Well, most American Baptists/Evangelicals/Fundamentalists believe man is perpetually in sin, and that Jesus was the only sinless man. This inevitably colors the way they perceive “a proscription on premarital sexual activity”. Their reasoning, I suspect, is that if premarital sex is a sin, man’s never free from sin, so why not engage in it? I really wish Godfrey used a less ambiguous example here.
Again, this merely sidesteps the problem by appealing to consequences of violating the proscription. The fact that the believer may not acknowledge any explicit consequence wouldn’t negate appreciation of proscription. The item under discussion isn’t about punishment or reward, it’s about principle. If a man believes that something is an offense against God, a lack of enforcement wouldn’t make this anything other than violation of their own belief.
You are now arguing that a belief has been rendered impotent by a completely separate belief, thereby having no power to drive any action at all, in defense of the argument that belief drives action. You present a scenario where the believer does the exact opposite of what they believe because of a lack of enforcement, something which wasn’t accounted for in the above almost-triusm.

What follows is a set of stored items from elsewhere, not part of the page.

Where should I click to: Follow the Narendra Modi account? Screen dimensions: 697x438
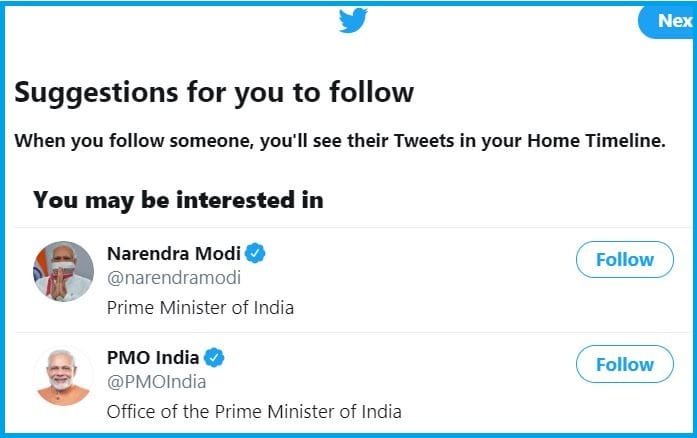click(625, 260)
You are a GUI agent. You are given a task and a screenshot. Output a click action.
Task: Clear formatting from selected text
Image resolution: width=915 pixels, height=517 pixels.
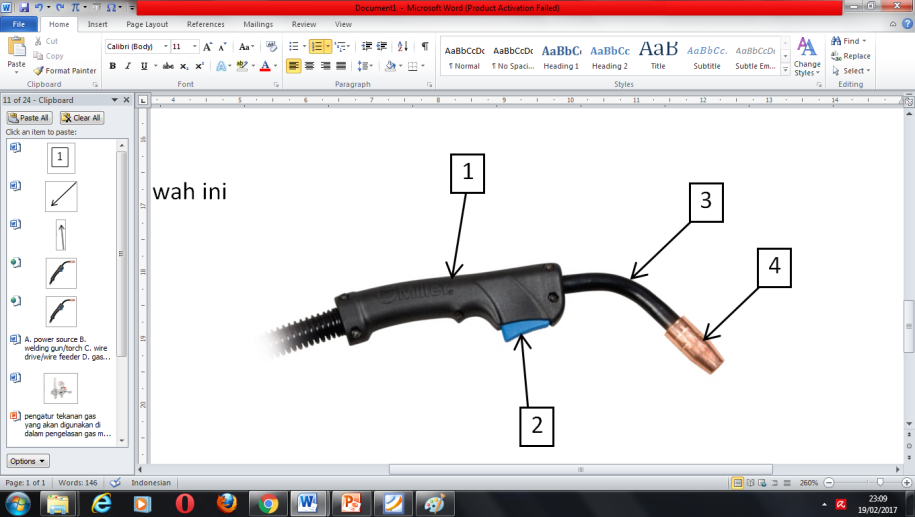coord(270,46)
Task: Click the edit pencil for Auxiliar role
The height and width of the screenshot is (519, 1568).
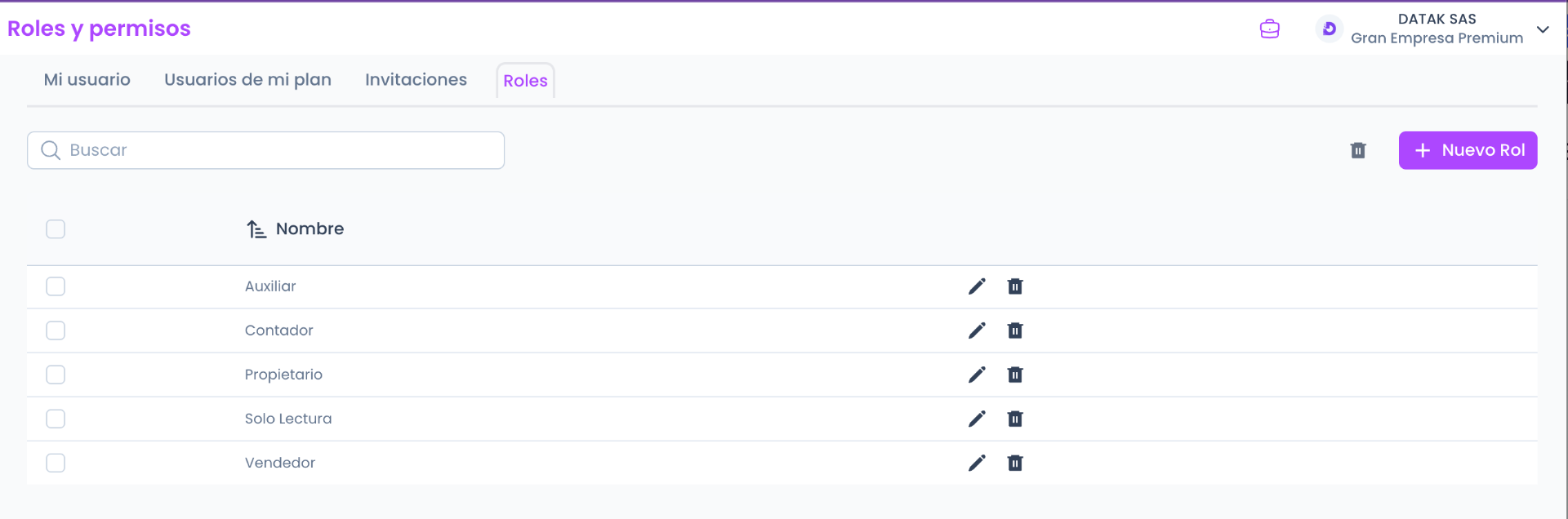Action: 977,286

And if we played this game of chutes and ladders, where we interpreted all beliefs in light of other beliefs to the point where anything said about religious belief could be turned into an utterly banal statement with no personal meaning whatsoever, where would that leave us? How would you connect any beliefs to actions when I can theorize conflict with other theoretical beliefs that would negate any driving force behind them?

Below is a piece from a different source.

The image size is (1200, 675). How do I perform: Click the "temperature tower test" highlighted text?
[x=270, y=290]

How many Muslims in America have never had an opportunity to kill a single nonbelieving neighbour or random stranger — especially if they die a martyr as a consequence of “acting on their beliefs”. . . .!!! Someone here is crazy — maybe it’s because the Muslims are all inbred so they lack the intelligence to recognize their opportunities for jihad and martyrdom.

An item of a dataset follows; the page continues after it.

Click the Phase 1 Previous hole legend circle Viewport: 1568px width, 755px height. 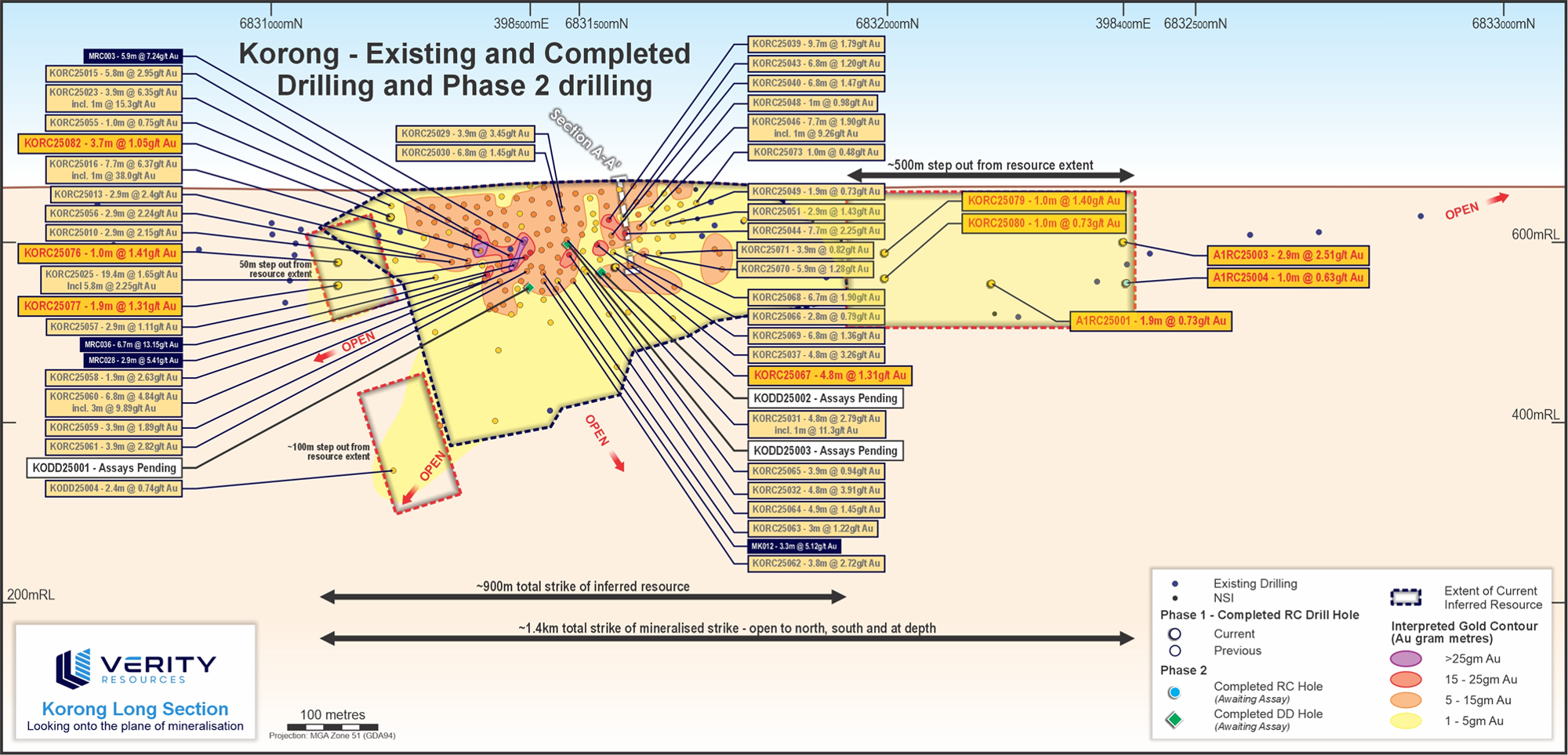pyautogui.click(x=1174, y=651)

Ah, but as the wise one Harris explains, they could just be biding their time and hiding their true feelings (contempt for “Western” values) behind a convenient cloak of “liberalism”:
‘Zakaria observes that Muslims living in the West generally appear tolerant of the beliefs of others. Let us accept this characterization for the moment—though it ignores the inconvenient reality that many Western countries now appear to be “hotbeds of Islamic militancy.” Before we chalk this up to Muslim tolerance, however, we should ask ourselves how Muslim intolerance would reveal itself in the West. What minority, even a radicalized one, isn’t generally “tolerant” of the majority for most of its career? Even avowed terrorists and revolutionaries spend most of their days just biding their time. We should not mistake the “tolerance” of political, economic, and numerical weakness for genuine liberalism’ (End of Faith, 115)
I never even bothered reading that book, but out of curiosity went to amazon to see the reviews just now, and I came across a one-star review by none other than … Neil Godfrey! 😀
There are very few open unbelievers in Pakistan, Saudi Arabia, Yemen, etc. -Less than 3%. And it takes money to travel to infidel lands. That’s probably a big reason for why Indonesians are under-represented among Islamic State recruits.
Come on, Neil, the only way I can see that the effect of inbreeding on intelligence could manifest itself here is via absence of human capital and not being able to earn enough money.
I believe donuts are bad for one’s health. I believe I would like a donut. Which belief is inexorable?
what happened to these terrorists/resistance organizations?….
—they were absorbed into the IDF the Israeli Defense Forces….and thus, one might say, terror became legal…..
The suggestion that genetic factors may have some cultural or religious consequences may seem “noxious”. It is actually a possibility. However, it requires evidence not easily obtained.